Offenbach - (alk) Das Konjunkturprogramm wird keine Löcher im Straßennetz der Stadt stopfen. Dabei leugnet Oberbürgermeister Horst Schneider nicht, dass viele Offenbacher Straßen in einem „kritischen Zustand“ sind. Der Stadtdienstleister ESO habe ermittelt, dass 16 Millionen Euro benötigt würden, um alle wichtigen Verkehrsachsen in einen vernünftigen Zustand zu bringen.

„In Abwägung der Prioritäten, die auf dem Megathema Erziehung und Bildung liegen, haben wir darauf verzichtet, von den 11,1 Millionen des Konjunkturprogramms etwas für die Straßen einzusetzen.“ Wie bereits die FWG kritisiert auch die größte Oppositionsfraktion diese Unterlassung. Nach Ansicht des CDU-Verkehrsexperten Bernhard Schönfelder könnte die Stadt etwa bei der Neugestaltung des Wilhelmsplatzes sparen, auf die bei den Anwohnern umstrittene Anhebung der Straßen an den Längsseiten („Goldfransen“) verzichten und stattdessen in den Straßenbau investieren. Den behandle die Koalition ohnehin „stiefmütterlich“.

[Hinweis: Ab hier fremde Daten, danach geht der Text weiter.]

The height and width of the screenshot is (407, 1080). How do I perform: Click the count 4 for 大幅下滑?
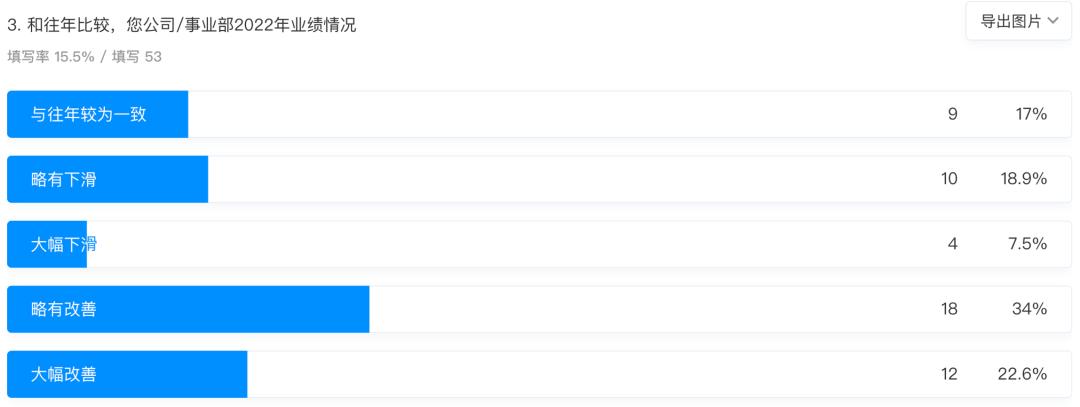tap(952, 244)
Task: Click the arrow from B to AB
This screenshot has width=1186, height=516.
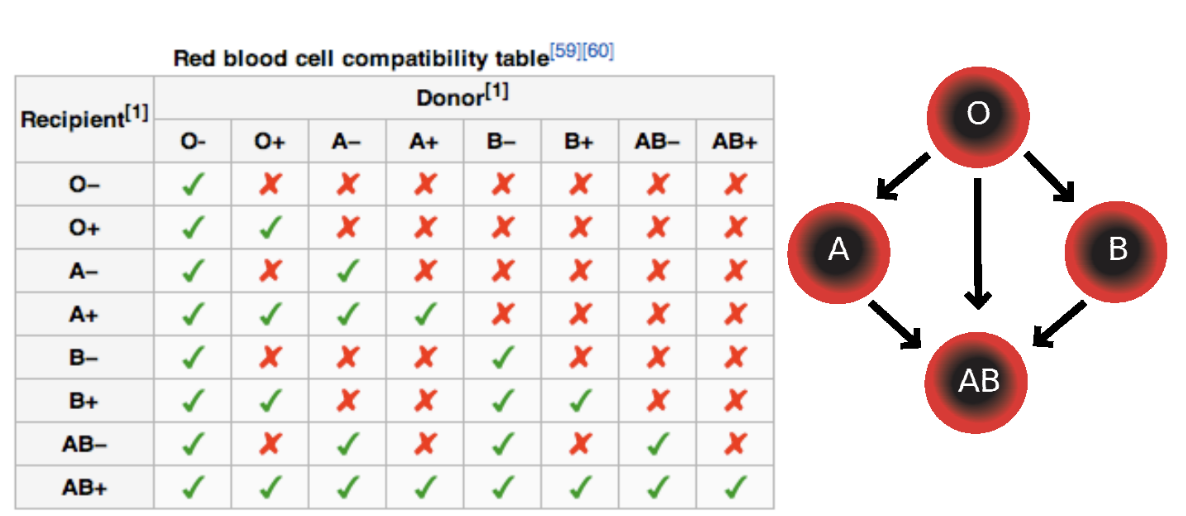Action: 1059,325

Lediglich 100 000 Euro aus den Konjunkturmitteln soll verwendet werden, um einen Abschnitt des Radwegs am Mainufer (Herrnrainweg) in Schuss zu bringen. Der gleicht tatsächlich einer Kraterlandschaft und stellt für flotte Radler eine Gefahr dar.

Ansonsten kündigt Schneider an, dass der ESO in den nächsten Wochen mit jenen 2,8 Millionen Euro die im städtischen Haushalt ohnehin für die Straßenunterhaltung reserviert sind, die ärgsten Löcher stopfen wird. Dass eine nachhaltigere Sanierung nicht möglich sei, bedaure er selbst, versichert Schneider.

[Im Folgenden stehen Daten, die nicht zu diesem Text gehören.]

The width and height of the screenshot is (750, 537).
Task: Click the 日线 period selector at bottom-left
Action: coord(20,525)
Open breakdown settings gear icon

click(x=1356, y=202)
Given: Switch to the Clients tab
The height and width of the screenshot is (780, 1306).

Unterdessen tritt der OB einer Spekulation der CDU entgegen, wonach die Verschiebung des Marktplatz-Umbaus zugleich die Umgestaltung des Kaufhauses Kleider Frei gefährde. „Es gibt keinen Zusammenhang zwischen diesem privaten Investment und der Umgestaltung des Marktplatzes, der ohnehin danach erfolgen sollte.“

Wie berichtet will die Koalition das Projekt Marktplatz verschieben und die freiwerdenden Mittel in der Finanzplanung als städtischen Zuschuss für ein neues Kickers-Stadion verwenden. Nach weiteren Projekten, die ebenfalls zu Gunsten des Stadions verschoben werden sollen, wird noch gesucht.